◆ **PROVIDED INFORMATION**
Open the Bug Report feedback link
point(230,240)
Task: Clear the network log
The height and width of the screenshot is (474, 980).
---
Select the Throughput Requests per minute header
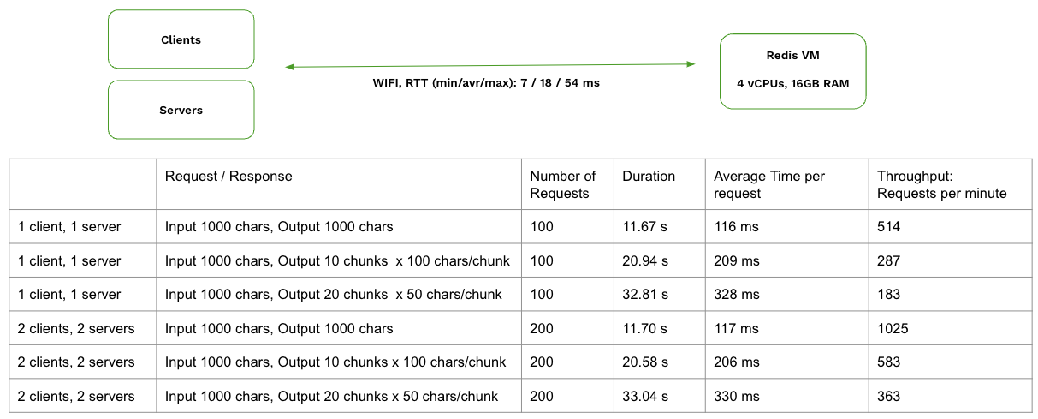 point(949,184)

◆ **PROBLEM STATEMENT**
Using the material above, transcribe exactly the lines from the line with "Open the Bug Report feedback link" to the line with "The height and"; both count, and nothing else goes in.

◆ **RESPONSE AREA**
Open the Bug Report feedback link
point(230,240)
Task: Clear the network log
The height and width of the screenshot is (474, 980).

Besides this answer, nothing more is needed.